Wednesday, 14 July 2010

Changing worlds, changing identities

I was reading about the dramma caused by Joel Stein's column in The Times, the complaints of Indian American community and the subsequent apologies tendered by Stein and Times, and also the opinions of some Indian opinionists about the issue.

The editorial of Sagarika Ghose in Hindustan Times was clear in its advice for the Indian emigrants - if you are going to be in the global marketplace, learn to laugh at yourself and also learn to live with the communities that host you. It criticised the ghetto mentalities of Indian communities and advised them to stay at home in India, if they do not want to adapt to the culture of their adopted homelands.

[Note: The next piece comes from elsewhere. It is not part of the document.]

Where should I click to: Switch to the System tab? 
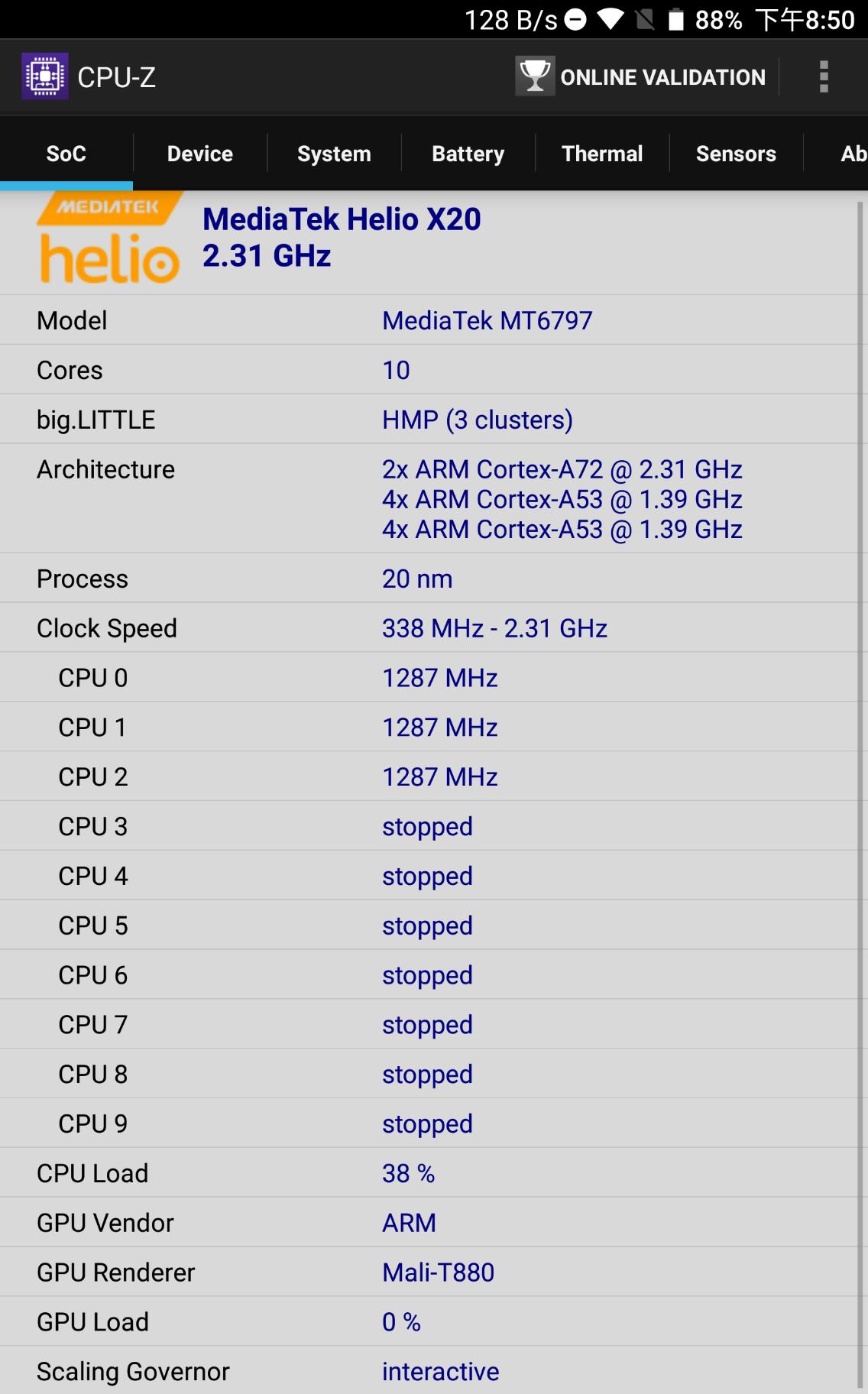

Another editorial in HT by an Indian-American, Anika Gupta, complained that being an emigrant kid growing up in US, she was forced to learn to laugh at herself since the majority is incapable of understanding diversity. Thus they have had enough and can't be expected to take such irresponsible comments from a person like Stein in 2010.

I agree with some parts of both the views and yet have some problems with both of them. Sagarika Ghose's views are expressed in a superficial and insensitive way. Anika Gupta's view is perhaps too close to her own experience and thus lacks the necessary detachment.

I think that people have a right to express their feelings. If this debate was not about cultures and identities, perhaps we could accept others' feeling without much problems.

If I grew up in a calm area surrounded by green farms and clear skies and today I find that place covered with concrete houses, busy highways, speeding cars and increasing pollution, no one is going to get upset if I decide to write about my feelings, and about how I miss the old days. There will be people who are happy at the change, who look at the change as being "development" and appreciate the comfort of having shopping malls and cinema halls, but even they can appreciate that you are remembering something else, and don't argue about your right to remember the old times with nostalgia.

But the place where you grew up, if it has changed because many emigrants speaking different languages, eating different food, wearing different clothes are living in that place, it is not polite to say that you miss the old times when things were different. If you say that, it is automatically taken to mean that you are a racist or an ignorant conservative.

I don't think that is the best way to look at it - I think that we human beings can appreciate the good things about the changes, and yet miss parts of the past, before the change happened.

On the other hand, being emigrants is complex business. Understanding your own diversity and negotiating how you can live with the culture that surrounds you, can be painful and difficult, at least for some. So you have the right to express your difficulties and ask for respect.

Thus, in my opinion, both the view points are legitimate and should be expressed, without worrying if someone is going to get offended. I agree that emigrants need to express their own issues and difficulties, but we can't ask others to shut up and not say what they feel.

So for me Joel Stein also has equal right to remember the old days before their neighbourhood changed. I can understand it and empathise with it. Even I feel a bit like that, every time I go back to Delhi and look at the way city has changed in the past thirty years. It doesn't mean that I am negating that emigrants don't have difficulties in defining their own cultural identities and negotiating with majority cultures.